On Monday I took issue with Tom Friedman's suggestion of a "geo-green" strategy for pressuring Middle East petro-states by reducing oil demand and thus driving down oil prices. Now I find that far from being alone in his views, there's a whole geo-green clique out there, including some neo-conservative heavyweights and keen environmentalists. While I stand by my previous posting on how hard it would be to move the oil demand needle appreciably, it's worth looking at the upside potential.
Start with some history. The last time there was a big push on oil conservation, the result was pretty impressive. After World War II oil demand grew steadily--doubling during the 1960s--until the first oil shock in 1973-74 caused it to stall.

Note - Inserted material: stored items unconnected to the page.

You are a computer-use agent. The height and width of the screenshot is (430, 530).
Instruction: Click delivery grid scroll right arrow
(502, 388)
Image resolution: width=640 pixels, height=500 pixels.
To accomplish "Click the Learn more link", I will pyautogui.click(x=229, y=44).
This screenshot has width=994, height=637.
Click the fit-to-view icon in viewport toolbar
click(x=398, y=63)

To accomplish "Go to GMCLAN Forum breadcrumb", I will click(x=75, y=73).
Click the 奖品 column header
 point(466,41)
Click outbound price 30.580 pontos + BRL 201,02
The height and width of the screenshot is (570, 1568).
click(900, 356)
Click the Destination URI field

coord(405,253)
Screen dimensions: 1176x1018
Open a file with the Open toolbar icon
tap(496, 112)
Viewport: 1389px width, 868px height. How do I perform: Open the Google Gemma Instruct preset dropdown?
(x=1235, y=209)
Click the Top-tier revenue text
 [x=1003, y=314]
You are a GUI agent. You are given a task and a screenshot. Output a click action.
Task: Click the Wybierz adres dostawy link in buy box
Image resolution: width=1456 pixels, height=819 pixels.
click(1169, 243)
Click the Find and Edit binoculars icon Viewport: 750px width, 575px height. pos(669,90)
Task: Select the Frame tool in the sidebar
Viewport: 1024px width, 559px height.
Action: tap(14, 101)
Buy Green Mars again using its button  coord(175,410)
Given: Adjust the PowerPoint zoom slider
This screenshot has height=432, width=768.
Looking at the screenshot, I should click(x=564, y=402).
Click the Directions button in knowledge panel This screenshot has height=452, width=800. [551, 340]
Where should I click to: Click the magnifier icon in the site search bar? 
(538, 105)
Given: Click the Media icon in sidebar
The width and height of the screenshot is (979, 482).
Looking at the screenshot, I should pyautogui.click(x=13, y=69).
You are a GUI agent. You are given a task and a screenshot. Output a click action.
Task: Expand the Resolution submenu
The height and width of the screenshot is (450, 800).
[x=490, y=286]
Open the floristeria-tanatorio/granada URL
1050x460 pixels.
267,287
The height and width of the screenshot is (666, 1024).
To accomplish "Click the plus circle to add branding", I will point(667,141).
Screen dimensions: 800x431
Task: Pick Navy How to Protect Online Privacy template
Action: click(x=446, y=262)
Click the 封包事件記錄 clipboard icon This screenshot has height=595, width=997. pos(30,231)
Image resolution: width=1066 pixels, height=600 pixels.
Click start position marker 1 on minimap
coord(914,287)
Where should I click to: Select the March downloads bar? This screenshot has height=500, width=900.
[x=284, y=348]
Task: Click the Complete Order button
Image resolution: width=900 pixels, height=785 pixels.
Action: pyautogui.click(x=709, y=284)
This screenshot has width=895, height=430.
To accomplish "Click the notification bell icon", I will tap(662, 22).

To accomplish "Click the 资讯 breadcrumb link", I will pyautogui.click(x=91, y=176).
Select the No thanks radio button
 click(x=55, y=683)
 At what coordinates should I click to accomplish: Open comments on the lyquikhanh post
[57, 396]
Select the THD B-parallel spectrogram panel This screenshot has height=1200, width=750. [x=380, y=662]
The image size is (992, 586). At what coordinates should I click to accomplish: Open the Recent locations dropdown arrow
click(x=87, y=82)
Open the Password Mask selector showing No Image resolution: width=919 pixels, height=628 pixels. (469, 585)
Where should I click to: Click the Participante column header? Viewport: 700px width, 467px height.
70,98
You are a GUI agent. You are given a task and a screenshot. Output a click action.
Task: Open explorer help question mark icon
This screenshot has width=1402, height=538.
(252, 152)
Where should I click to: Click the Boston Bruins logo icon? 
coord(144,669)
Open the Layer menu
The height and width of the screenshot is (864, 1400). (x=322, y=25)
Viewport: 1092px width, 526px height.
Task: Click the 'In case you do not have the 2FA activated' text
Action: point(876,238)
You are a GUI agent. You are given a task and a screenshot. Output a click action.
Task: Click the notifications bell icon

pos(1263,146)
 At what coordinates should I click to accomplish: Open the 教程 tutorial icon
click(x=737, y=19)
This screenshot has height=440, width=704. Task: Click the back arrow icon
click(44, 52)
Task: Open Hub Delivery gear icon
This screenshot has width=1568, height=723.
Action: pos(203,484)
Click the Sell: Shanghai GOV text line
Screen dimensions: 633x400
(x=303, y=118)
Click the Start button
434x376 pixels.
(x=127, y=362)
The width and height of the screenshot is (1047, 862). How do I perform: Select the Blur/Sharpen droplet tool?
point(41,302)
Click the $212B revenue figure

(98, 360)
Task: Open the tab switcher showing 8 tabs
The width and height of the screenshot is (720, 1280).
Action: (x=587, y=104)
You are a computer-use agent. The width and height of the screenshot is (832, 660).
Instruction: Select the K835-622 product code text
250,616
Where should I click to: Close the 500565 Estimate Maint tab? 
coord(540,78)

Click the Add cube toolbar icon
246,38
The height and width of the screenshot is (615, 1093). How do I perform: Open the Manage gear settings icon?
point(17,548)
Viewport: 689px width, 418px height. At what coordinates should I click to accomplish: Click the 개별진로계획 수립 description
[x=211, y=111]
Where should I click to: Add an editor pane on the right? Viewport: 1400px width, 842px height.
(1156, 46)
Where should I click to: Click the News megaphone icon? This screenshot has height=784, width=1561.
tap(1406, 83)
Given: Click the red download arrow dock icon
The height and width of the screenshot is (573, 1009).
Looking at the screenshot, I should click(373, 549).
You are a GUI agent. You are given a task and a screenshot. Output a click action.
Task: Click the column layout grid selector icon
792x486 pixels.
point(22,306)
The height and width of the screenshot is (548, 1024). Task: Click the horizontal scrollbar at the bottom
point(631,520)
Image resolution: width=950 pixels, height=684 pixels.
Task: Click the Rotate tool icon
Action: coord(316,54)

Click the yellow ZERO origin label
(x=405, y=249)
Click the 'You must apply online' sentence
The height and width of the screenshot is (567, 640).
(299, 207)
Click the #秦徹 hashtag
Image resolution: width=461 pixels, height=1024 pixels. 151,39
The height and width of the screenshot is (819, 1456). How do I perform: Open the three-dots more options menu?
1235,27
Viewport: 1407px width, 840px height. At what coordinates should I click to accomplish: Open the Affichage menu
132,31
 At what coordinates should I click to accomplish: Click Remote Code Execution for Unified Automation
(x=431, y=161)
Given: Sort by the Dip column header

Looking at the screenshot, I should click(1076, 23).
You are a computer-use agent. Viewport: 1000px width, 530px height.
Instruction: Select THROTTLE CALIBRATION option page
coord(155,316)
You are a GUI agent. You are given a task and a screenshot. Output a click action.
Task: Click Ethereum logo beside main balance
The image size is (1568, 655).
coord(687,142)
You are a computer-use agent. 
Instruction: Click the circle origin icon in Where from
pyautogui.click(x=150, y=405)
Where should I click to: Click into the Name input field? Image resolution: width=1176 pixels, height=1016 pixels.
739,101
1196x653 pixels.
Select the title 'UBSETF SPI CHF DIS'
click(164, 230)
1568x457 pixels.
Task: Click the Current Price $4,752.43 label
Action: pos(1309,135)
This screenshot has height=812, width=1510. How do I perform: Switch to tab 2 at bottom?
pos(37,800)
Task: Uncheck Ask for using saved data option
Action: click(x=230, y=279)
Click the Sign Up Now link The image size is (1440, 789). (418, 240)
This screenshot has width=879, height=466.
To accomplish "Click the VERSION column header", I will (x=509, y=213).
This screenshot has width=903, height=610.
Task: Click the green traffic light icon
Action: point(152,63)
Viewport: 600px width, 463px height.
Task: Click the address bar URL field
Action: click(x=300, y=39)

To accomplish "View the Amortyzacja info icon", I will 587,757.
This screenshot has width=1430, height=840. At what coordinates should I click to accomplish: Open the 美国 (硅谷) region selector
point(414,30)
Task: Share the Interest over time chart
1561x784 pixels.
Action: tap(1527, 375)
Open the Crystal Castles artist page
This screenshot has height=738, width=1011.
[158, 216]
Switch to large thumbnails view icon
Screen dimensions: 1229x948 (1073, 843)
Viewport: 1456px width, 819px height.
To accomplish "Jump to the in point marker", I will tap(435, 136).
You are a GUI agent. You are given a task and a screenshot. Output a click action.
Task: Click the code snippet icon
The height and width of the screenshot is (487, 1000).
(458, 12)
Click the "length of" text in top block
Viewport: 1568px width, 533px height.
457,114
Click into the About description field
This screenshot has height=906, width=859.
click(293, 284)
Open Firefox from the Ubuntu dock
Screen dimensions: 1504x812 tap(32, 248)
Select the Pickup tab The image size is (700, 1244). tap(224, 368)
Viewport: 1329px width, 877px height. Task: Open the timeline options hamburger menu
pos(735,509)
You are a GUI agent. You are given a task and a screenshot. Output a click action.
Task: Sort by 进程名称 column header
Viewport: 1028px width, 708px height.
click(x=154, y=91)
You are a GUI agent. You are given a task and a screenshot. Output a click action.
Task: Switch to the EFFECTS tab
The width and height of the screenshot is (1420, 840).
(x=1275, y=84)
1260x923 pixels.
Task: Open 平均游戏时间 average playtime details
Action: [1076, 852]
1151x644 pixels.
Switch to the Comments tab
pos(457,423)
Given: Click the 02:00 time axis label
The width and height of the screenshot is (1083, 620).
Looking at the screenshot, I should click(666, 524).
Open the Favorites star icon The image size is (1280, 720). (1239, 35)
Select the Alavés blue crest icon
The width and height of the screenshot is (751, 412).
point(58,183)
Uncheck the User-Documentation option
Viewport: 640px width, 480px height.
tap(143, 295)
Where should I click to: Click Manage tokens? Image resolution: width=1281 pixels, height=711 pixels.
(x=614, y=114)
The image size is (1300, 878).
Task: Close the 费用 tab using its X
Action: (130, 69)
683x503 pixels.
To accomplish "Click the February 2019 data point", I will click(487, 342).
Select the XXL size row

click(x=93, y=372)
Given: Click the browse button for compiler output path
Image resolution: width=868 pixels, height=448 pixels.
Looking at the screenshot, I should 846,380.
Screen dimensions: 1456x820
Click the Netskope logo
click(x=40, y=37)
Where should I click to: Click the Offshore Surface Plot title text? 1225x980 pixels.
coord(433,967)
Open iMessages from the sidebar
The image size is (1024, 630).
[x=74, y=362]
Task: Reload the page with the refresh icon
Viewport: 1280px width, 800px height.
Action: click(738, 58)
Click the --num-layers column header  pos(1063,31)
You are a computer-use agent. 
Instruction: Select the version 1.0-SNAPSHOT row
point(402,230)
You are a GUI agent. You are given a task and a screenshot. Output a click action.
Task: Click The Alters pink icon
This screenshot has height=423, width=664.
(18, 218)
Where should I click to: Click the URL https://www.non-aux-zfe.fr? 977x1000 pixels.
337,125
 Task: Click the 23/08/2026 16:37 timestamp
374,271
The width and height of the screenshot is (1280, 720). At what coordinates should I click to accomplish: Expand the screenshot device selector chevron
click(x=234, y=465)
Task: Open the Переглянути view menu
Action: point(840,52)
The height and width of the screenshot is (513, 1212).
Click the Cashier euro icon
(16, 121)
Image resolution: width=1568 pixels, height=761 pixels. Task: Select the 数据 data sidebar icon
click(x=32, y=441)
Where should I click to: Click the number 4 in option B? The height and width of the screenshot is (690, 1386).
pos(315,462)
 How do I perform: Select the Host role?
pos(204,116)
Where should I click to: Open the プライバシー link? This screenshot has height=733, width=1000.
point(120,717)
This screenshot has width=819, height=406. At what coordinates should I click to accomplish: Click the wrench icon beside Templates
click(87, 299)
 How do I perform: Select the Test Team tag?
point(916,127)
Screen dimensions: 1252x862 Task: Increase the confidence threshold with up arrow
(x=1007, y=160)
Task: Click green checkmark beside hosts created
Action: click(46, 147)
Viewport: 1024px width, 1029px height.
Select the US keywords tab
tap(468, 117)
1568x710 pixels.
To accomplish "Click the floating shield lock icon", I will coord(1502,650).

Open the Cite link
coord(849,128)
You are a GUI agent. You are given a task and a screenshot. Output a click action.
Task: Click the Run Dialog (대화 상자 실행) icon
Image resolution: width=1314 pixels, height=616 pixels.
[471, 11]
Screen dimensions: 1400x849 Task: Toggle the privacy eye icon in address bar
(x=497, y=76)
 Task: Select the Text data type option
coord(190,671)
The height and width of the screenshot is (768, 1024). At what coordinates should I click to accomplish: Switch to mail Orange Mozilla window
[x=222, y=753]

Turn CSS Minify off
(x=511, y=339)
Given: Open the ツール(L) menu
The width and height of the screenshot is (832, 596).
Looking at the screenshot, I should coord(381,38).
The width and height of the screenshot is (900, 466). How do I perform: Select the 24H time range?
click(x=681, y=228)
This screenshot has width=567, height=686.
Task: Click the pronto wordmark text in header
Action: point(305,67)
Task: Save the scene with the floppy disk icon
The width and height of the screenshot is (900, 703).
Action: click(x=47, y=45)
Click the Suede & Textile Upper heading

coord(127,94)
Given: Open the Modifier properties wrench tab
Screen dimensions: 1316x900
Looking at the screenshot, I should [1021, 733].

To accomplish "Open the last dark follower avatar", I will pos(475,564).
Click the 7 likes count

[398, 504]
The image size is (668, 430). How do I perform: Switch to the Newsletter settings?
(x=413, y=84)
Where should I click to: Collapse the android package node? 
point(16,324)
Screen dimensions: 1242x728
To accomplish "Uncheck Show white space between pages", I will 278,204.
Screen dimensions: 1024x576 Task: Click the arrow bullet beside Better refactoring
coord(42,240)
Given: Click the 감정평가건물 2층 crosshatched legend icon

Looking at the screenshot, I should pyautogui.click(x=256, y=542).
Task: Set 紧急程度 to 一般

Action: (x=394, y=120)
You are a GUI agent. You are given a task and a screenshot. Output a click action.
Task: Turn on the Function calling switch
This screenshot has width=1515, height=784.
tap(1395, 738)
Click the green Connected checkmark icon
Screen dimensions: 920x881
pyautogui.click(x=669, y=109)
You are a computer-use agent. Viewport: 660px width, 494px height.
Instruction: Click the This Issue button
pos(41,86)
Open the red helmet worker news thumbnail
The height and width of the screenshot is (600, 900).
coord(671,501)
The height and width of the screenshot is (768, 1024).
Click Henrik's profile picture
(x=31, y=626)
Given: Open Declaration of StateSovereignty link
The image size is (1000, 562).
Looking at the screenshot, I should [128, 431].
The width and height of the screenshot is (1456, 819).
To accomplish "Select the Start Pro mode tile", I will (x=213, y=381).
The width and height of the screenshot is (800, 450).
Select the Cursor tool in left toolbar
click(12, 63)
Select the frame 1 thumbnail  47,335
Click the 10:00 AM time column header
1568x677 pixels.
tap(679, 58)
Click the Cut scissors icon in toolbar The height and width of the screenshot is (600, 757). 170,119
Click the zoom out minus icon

It resumed its growth path in the mid-70s, but from 1979, following the Iranian Revolution, to 1989 global oil demand was essentially flat. Along the way, the energy intensity of the US economy dropped sharply, even though the economy continued to grow. Even today, we use fewer BTUs, and certainly fewer barrels of oil, for each million dollars of GDP.
Could a similar drive to efficiency motivated by politics and patriotism, rather than just high energy prices or taxes, slow down or reverse recent trends in energy demand? It's entirely possible, but if we want this to have the maximum benefit, we are looking at the wrong target audience. Although getting Americans to drive more efficient cars and use energy more sparingly would have an impact, we have not been responsible for most of the recent surge in demand. The challenge and opportunity comes from the rapidly growing economies of Asia, and from China, in particular.
Between 2000 and 2004, China's oil demand grew by 2 million barrels per day (MBD), compared to an increase of about 1.3 MBD for the whole industrialized world. As its richest provinces reach the "take-off point" at which the demand for personal mobility soars, this trend will only accelerate. The time for cooperation on conservation is ripe, since China appears at least as concerned about its energy security as we are about ours (see my posting of 1/21/05.)
Getting China and India to develop along a more efficient path is the real prize, and it ought to be a money-spinner, since putting in the best and most efficient technology at the start should be much cheaper than retrofitting them here. In the process, this would do a lot to reduce the rapid growth of greenhouse gas emissions from developing economies, and it may turn out that the Clean Development Mechanism of the Kyoto Treaty is a handy way to transfer these technologies at a profit.
In essence, being geo-green could be quite beneficial and sensible, as long as our concept of "geo" encompasses the entire globalizing world.